Octoprentices (apprentices) gain valuable exposure to the industry, and they get to build their professional network—all while being provided with paid, on-the-job training. But they aren’t the only ones who benefit from the program. Diversity fosters innovation, especially when there’s a greater variety of viewpoints. Many of the apprentices will bring fresh ideas and new perspectives, infusing them into our teams. Ultimately, this leaves a positive impact on how (and what) we ship at GitHub.
Apprentices are given the opportunity to:
We designed our Octoprenticeships to provide the most value possible for the apprentice—and the most value for GitHub as a company. To accomplish this, we made several choices that set our program apart:
We expanded our understanding of “diversity” to include groups who are frequently overlooked in traditional diversity and inclusion programs: caregivers returning to the workforce, individuals pivoting into the tech industry, and developers/engineers without four-year degrees. We also opened the applications to individuals living outside the Bay Area; since GitHub has a highly distributed workforce, Octoprentices can work from our headquarters in San Francisco or work remotely.
We opened up both technical and non-technical roles to reach a wider audience and to help create a path into tech for individuals working in sales or account management (in addition to engineering).
For the duration of the program, apprentices are embedded within GitHub teams and work alongside full-time GitHub employees. This allows apprentices to learn from other Hubbers, contribute to real-world projects, and understand what it’s really like to work in tech.
We want Octoprentices to feel like they’re a part of GitHub and that they truly belong here. To foster a sense of belonging, Octoprentices will begin the program with an in-person orientation and onboarding experience at GitHub HQ in San Francisco. Then they’ll continue to receive support from the Employee Experience and Engagement (EEE) team over the next six months. They’ll also take part in custom learning and development workshops, attend monthly Lunch ‘N Learns with other teams within GitHub, and engage with our many communities of belonging, including Employee Resource Groups (ERGs) and affinity groups.
To make all this possible, we partnered with organizations that align with our values and our mission. We wanted to ensure that we were creating a meaningful experience for everyone taking part in the program—our apprentices, our partners and our broader GitHub teams and community. Our partnerships with Path Forward, Sabio, and TechHire enabled us to not only build an inaugural program we believe in but also hire an exceptional cohort of apprentices.

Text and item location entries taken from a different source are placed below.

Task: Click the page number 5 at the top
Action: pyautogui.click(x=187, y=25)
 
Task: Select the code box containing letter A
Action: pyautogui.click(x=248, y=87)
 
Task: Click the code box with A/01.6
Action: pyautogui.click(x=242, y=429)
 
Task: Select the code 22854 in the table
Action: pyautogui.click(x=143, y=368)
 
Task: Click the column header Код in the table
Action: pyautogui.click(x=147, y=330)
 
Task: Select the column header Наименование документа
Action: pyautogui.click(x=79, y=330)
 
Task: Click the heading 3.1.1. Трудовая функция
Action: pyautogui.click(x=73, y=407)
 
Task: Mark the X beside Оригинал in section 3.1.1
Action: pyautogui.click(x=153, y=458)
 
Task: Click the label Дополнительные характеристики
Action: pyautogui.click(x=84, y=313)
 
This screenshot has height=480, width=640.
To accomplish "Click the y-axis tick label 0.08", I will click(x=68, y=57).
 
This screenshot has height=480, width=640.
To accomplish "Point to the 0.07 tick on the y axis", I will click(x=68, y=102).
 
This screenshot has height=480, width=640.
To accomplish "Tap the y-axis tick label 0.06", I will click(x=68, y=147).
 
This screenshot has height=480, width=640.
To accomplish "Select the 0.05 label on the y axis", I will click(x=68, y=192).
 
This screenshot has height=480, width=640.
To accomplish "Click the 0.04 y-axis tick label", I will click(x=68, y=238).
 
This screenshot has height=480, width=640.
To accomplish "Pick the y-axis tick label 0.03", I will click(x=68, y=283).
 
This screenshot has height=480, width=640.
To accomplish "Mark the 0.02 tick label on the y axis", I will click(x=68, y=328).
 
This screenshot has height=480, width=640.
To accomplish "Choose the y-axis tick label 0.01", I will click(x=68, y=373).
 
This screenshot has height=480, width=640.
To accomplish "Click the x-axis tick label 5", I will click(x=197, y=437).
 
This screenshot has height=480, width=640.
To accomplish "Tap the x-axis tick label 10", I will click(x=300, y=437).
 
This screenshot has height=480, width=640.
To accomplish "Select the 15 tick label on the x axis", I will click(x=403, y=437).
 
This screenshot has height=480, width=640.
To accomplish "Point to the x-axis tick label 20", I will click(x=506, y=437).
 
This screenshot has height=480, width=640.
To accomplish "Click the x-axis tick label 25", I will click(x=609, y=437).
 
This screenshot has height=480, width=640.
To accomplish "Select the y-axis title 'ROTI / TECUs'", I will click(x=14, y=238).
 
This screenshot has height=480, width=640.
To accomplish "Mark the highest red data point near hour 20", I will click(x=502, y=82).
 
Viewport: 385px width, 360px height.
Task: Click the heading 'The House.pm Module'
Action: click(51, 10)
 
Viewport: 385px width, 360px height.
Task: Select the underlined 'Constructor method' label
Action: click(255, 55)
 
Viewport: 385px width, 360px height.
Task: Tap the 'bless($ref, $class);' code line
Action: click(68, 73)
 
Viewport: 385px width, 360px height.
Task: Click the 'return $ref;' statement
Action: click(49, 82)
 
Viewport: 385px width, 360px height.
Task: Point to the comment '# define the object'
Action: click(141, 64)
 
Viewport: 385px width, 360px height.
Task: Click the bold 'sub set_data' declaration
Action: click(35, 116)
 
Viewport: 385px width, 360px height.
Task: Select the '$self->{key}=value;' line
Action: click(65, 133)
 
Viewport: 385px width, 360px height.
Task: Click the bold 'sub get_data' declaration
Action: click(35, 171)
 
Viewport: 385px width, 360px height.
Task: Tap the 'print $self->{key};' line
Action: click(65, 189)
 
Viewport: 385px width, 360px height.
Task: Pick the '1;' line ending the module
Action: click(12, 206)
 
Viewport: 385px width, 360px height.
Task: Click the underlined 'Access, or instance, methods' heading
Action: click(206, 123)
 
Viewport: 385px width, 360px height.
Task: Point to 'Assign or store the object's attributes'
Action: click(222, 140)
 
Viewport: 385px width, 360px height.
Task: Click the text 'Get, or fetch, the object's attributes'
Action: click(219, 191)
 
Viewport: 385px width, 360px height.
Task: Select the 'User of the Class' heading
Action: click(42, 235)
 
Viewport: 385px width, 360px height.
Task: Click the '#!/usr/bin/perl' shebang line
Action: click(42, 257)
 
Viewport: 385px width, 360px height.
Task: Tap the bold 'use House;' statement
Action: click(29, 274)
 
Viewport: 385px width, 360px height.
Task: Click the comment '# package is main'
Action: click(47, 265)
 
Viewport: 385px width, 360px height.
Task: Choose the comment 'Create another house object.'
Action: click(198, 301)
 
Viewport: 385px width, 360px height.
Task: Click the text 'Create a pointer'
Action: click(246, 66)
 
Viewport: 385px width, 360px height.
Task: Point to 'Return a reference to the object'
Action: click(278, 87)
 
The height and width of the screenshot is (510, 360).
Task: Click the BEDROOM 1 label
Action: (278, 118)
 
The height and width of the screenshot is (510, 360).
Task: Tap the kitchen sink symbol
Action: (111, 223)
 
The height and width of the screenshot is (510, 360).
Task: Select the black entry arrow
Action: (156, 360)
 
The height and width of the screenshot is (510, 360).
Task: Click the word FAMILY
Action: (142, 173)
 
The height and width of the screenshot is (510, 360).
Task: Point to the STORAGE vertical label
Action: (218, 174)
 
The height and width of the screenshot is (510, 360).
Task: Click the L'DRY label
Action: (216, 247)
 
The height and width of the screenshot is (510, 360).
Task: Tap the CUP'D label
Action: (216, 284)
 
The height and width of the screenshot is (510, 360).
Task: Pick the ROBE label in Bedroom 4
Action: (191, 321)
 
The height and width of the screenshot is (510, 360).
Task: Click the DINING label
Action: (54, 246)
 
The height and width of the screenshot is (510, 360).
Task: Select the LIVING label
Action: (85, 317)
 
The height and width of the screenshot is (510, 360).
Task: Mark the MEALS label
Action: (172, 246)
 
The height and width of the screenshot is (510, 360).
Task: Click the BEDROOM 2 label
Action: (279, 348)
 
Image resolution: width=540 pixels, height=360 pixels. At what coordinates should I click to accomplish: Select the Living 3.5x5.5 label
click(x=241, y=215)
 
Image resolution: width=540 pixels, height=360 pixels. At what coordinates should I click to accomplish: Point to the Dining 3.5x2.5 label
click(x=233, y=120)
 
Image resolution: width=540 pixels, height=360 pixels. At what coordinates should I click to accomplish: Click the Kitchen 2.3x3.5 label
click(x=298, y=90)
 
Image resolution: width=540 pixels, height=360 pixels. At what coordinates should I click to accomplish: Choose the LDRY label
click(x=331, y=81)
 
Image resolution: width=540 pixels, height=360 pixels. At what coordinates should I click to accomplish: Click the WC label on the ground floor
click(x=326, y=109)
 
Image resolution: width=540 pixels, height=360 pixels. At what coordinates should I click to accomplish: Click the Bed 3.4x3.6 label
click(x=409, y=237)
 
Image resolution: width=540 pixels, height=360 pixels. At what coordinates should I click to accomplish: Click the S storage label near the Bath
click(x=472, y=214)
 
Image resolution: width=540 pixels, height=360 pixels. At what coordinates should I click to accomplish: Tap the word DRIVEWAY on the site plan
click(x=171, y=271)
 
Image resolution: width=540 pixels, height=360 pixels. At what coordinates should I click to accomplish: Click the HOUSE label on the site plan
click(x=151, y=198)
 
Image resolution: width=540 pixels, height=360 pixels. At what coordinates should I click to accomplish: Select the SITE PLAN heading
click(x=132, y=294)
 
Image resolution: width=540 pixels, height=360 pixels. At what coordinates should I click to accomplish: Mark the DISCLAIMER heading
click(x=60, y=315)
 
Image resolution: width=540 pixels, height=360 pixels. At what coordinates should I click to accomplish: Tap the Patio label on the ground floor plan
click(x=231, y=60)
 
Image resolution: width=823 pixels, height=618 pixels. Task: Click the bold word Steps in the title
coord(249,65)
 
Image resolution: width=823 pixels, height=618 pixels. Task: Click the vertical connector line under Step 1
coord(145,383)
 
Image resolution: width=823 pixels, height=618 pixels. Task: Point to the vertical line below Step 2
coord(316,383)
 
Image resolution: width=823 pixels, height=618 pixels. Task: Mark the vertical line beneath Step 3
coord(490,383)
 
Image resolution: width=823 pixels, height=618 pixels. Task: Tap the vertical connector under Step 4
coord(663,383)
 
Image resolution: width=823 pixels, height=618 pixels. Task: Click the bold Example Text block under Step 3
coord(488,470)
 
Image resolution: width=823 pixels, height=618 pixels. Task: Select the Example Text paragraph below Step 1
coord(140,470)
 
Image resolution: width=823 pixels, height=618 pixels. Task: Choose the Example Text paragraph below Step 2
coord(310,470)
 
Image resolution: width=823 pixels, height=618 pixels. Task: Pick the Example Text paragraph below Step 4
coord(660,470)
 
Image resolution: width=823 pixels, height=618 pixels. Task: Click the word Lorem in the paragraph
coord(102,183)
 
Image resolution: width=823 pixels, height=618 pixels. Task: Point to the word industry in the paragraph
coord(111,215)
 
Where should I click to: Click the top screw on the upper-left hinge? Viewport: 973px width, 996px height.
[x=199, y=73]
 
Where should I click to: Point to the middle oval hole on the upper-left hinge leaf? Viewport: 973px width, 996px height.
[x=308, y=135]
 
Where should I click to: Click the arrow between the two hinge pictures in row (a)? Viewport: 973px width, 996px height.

We’re committed to supporting the personal and professional growth of each apprentice, with a goal of converting all of our apprentices to full-time roles. To evaluate the success of the program, we will check in regularly with apprentices, mentors, and managers. We will use their feedback to improve the experience of the initial cohort and to iterate upon future Octoprenticeship programs at GitHub.
We were overwhelmed and impressed by the hundreds of applicants for our inaugural cohort. Clearly, there is a tremendous amount of talent that is ready and excited to jump in to these roles. We’re kicking off the program tomorrow and couldn’t be more proud of the five apprentices we’ve hired.